I do not think so, in the sense that when someone is a narrator is a narrator. Probably the greatest narrator of female characters was Ingmar Bergman, the most profound, the most knowledgeable and also the most metaphoric. Let's say that I do not like films by women that tell women's stories with a female ideology. It seems to me that this is a terrible limitation of the gaze on life, because life is made of men and women, elderly people and children, rich and poor. Therefore, a narrator cannot live within his own skin, because the narrator is gaze, a gaze on others, obviously mediated by him/herself, the narrator is an individual, an artist who watches the world and his or her gaze is not neutral. Thus, I do not recognize the idea of female aesthetics in cinema, I do not see it and I cannot find it. There are women directors whom I like very much and who depict extraordinary male portraits. A great example is Jane Campion with her remarkable male characters like the one in her film Holy Smoke!, the character of Harvey Keitel was beautifully described. In the same way there are great male directors who present wonderful female characters with comparable strength.

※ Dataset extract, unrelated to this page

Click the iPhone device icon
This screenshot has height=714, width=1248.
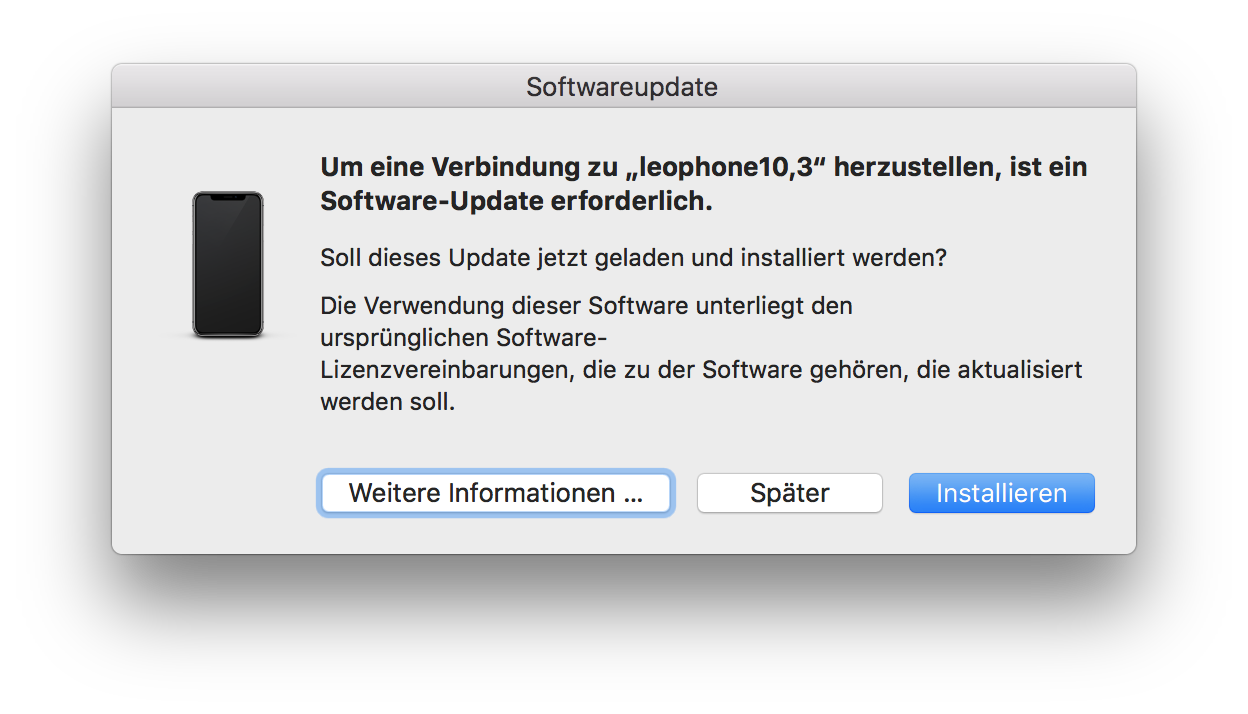228,264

Cinema is the art of the 1900s. In your opinion, has cinema developed its own language? Has cinema truly reached a level of expressive autonomy?
Cinema acquired its own language when it was born. Cinema was immediately a new language that inherited from all other art forms, but that was not similar to anything else. Cinema is still exploring and will be exploring new forms for ever, like all other arts which have not stopped developing. Theatre, much older, has not stopped searching, and in the same way painting and sculpture, even older, or literature are still elaborating new expressive ways. Cinema will never stop evolving. It was an established art as soon as it started with the Lumière brothers, and it was only waiting for its new poets to be able to grow.

You are involved in the location scouting for a new film. Can you tell me about this new project?
This is really a special project. It is the first time that I work for the Italian television (RAI). A film for RAI in two episodes. It is a very personal adaptation of I promessi sposi by Alessandro Manzoni. It is so personal that it is not even titled I promessi sposi, but La vera storia di Renzo e Lucia. So, this is my second costume drama and the second adaptation of a novel, after Con gli occhi chiusi by Tozzi. This film, La vera storia di Renzo e Lucia, is a way to analyze feelings and relationship in a different period. It is like portraying these feelings in a more abstract, less sociological, and in some ways, purer way. I am a realistic director. I have directed all my films in Rome, in a world that I know very well. So, now I feel the need of these incursions in the past. I feel the need for a self-evaluation through this film.

Where do you see yourself in the future? In which way do you see yourself accomplished as a filmmaker and which direction will you take?
I would like to become what I am now, in other words, to be able to make films and improve in order to go on narrating life. I do not see anything different in what I have been since I directed my first short feature film. To carry on working, sit at my computer every morning, and when I am done writing, shoot, elaborate, edit, think, produce a film and see the public's reaction is what I aspire to. I am very attached to my work like an artisan. I would not want to become anything different, I would like to be better and follow the course of life. At the same time, my aim is not to change my status, and become for example a Hollywood director. I wish to be who I am and better myself. In twenty years from now, I see myself very much like the person and director I am now.

Author Information

Flavia LAVIOSA is a Senior Lecturer in the Department of Italian Studies at Wellesley College. Her research focuses on Italian women directors. She has published on Francesca Archibugi and is currently working on a monograph on this director. Laviosa has also written on Cristina Comencini and the cinema produced in the Southern Italian region Apulia.